The Kansas City Chiefs’ 2022 draft class will be broken down into separate profiles here over the next few weeks. But let’s take the time to look a little deeper at one of the more intriguing prospects that signed as an undrafted free agent, wide receiver from Clemson, Justyn Ross.
Clemson WR Justyn Ross is signing with the #Chiefs to their 90-man roster, per source.— Jordan Schultz (@Schultz_Report) May 2, 2022
Ross led the ACC in receiving as a freshman in 2018, ranked fifth nationally with 21.7 YPC and was second in receiving touchdowns. He also stands 6-3, 210 pounds. High quality addition for
Tale of the tape
Ross is a high four-star recruit out of Phenix City, Alabama. He was ranked 45th nationally and the seventh-ranked wide receiver in the 2018 class. After a successful first two seasons at Clemson, Ross had to sit out his junior year with a neck injury. Ross came back in 2021 but had a down year by his standards.
Ross burst on the scene in his freshman year playing alongside Trevor Lawrence and Tee Higgins. As a freshman, he led the team in receiving yards while also never starting a single game.
Here’s the highlight reel:
Ross is listed at 6 feet 4, which is undoubtedly a selling point. He has good body control along the sideline and uses his long catch radius to catch the ball away from his body. He can adjust in the air to give himself a better window for the ball to arrive.
a lot of evaluation of Justyn Ross in 2021 has to come on plays where he's not even targeted.— Nate Tice (@Nate_Tice) April 12, 2022
But here you can see the twitch in his release vs. press and his body control to snatch this back shoulder throw. He's such a fluid athlete in a 6'4" frame. pic.twitter.com/waa2piKALL
His route running past the line of scrimmage is advanced. He has a good feel for using his stems to gain leverage and knows when he reaches proper depth. Ross can sink in and get out of his breaks like a smaller receiver. He keeps his feet underneath him when he sinks and doesn’t waste any steps flipping his hips and breaking towards the route.
The play below showcases his agility and the smoothness of his routes as he still gives the quarterback a big target on the outside.
Justyn Ross in the 2019 CFB Championship. Bottom of the screen on the outside vs Kristian Fulton.— Kristian Gumminger (@kgumminger) May 3, 2022
Simple post out. Drives towards the hip of Fulton before selling the post. Then he sinks his hips in before breaking towards the sideline. Great separation from route running. pic.twitter.com/OIrZbFrBf0
Because Ross isn’t a speed demon or explosive, he relies on the suddenness of his route running by varying the speed of his stems as well as being sharp in and out of his breaks.
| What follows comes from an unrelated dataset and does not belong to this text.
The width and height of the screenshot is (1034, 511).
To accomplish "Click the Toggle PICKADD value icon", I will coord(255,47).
He uses head fakes to sell his double moves well.
He has a good feel for the zone when a play breaks down. There are flashes in contested-catch scenarios when he can simply use his long arms to fend off defenders while high pointing the ball.
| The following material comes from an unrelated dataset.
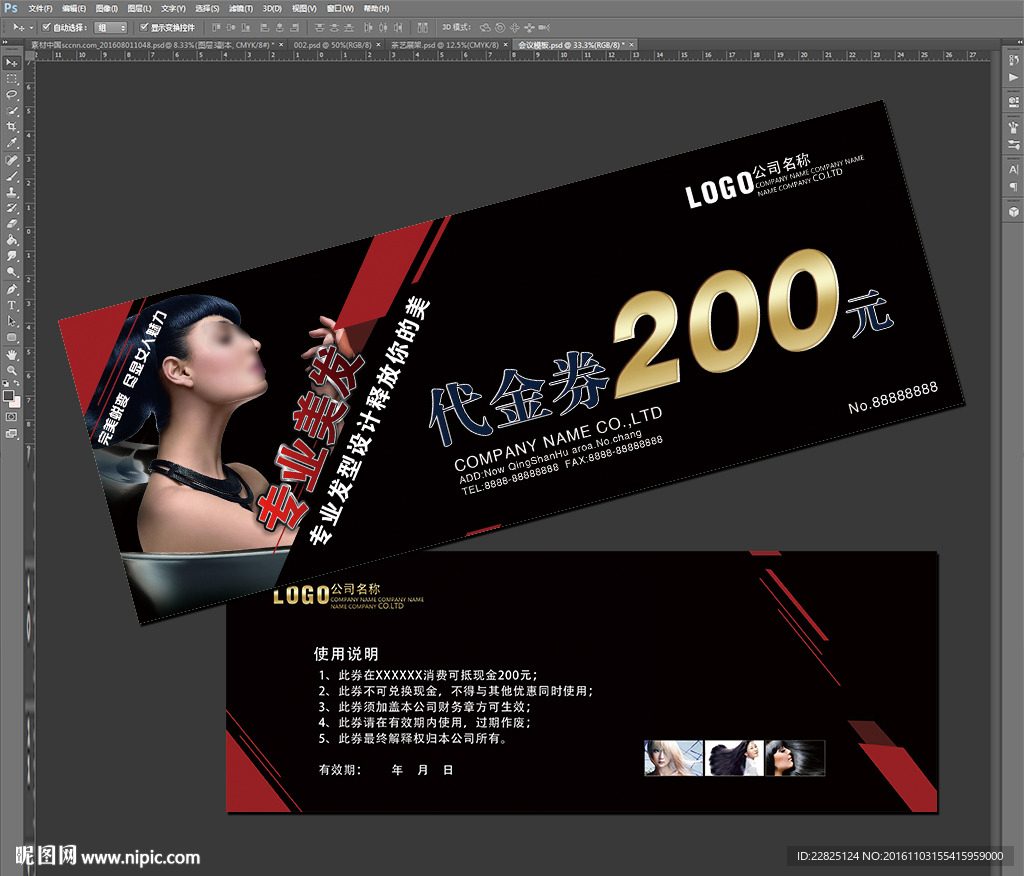Select the Lasso tool
The image size is (1024, 876).
pyautogui.click(x=12, y=94)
Ross with the skip release to catch the DB flat footed. Releases outside then swipes the DBs hand away at the wrist— Kristian Gumminger (@kgumminger) May 3, 2022
Ball is a little under thrown and forces Ross to adjust mid-air. High points away from his body with strong hands and then tucks it before the DB can rip it away pic.twitter.com/UcxZIpwHzF
His athletic profile does lack speed, which makes it unlikely that he will ever be a competent deep threat. He lacks physicality at the line of scrimmage. He has a limited release package that doesn’t gain him separation at the start of his routes. He’s limited after the catch because of his burst and frame.
Ross has had some serious medical concerns, and that may have zapped him of that explosiveness and quickness that he had in his first few years in Clemson. This is the primary reason he wasn’t drafted.
Ross missed the entire 2020 season after discovering a congenital fusion condition in his neck and spine that required surgery. Then he missed additional time in 2021 after a stress fracture in his left foot ended his season early.
The bottom line
This is a no-risk, high-reward opportunity for him and the Chiefs.
Evaluators projected that he would be a Day 3 value if drafted, and it ended up costing the Chiefs no draft capital to bring him into the building. If he can take advantage of the opportunity and regain some of that early form, this is going to be an incredible steal.